Scott Barker <scott@mostlylinux.ab.ca> writes:
> On Wed, Apr 05, 2000 at 09:03:51AM -0400, Touloumtzis, Michael wrote:
> > I too got daylight time to be recognized by changing experimentally from
> > the SystemV-style EST5EDT to America/New_York.  But that is not a solution
> > to the problem that EST5EDT seems broken in "frozen".  As for rebooting,
> > I reserve that for my Win95 machine ;-).  Honestly, I've seen only one
> > instance in 5 years of running Linux where I _had_ to reboot (the kernel
> > was very confused about swap, and was emitting some _very_ alarming
> > warning messages!).  It should be enough to '/etc/init.d/cron restart'.
> 
> I agree, and generally never reboot.
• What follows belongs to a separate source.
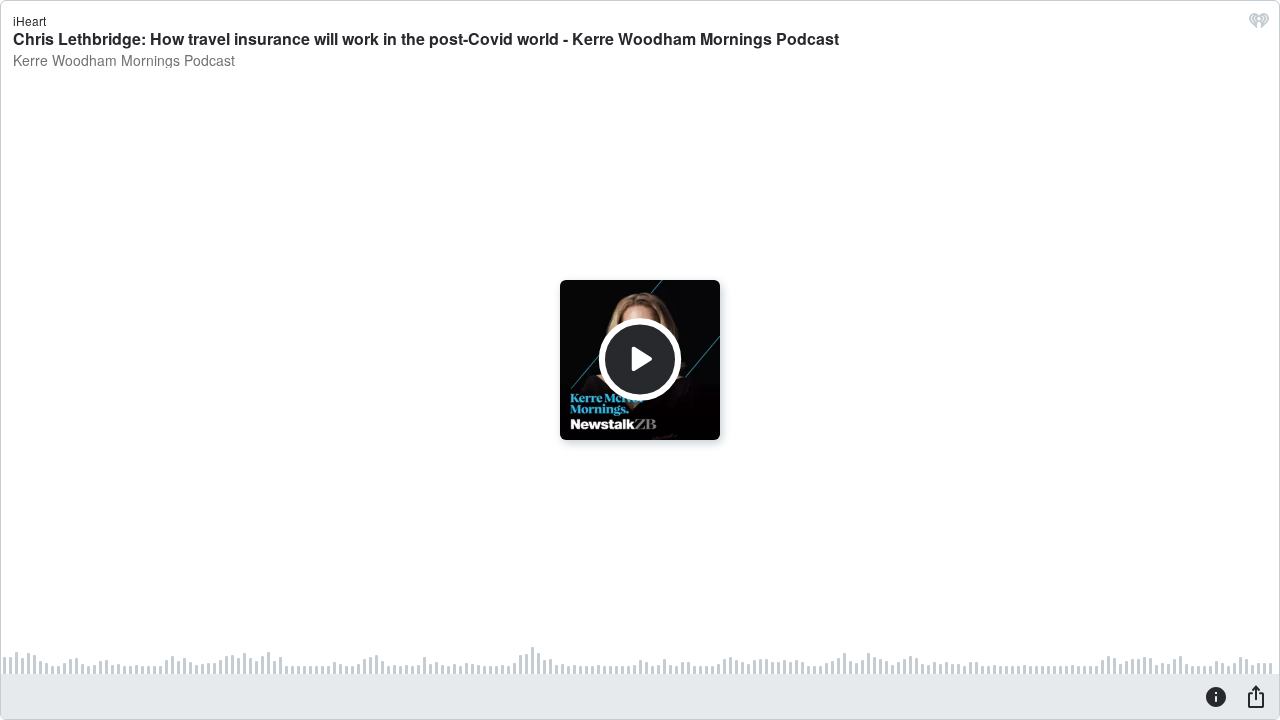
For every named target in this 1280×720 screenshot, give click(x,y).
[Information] (1216, 696)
I just wanted to see what the
> time was in my CMOS clock, since 'hwclock' seems unable to report
> the actual value in the CMOS clock like it did in slink. Yet another
> bug (although I note this one is already listed in the Debian bug
> tracking system).
> 
> I took a look at the source for timezones from glic6, and I note
> that America/Denver is the same as MST7MDT. Is anyone in the
> America/Denver timezone having problems?

Haven't had a problem with either my home or my laptop both running
potato. The laptop was just updated yesterday, and the home machine a
week ago. The contents of the /etc/timezone files:

laptop: US/Mountain
home: MST7MDT

and neither of them has had a problem with the time. The laptop pretty
much runs 24/7 during the week, and this past weekend, but my home
system is generally powered up in the morning and shut down at night.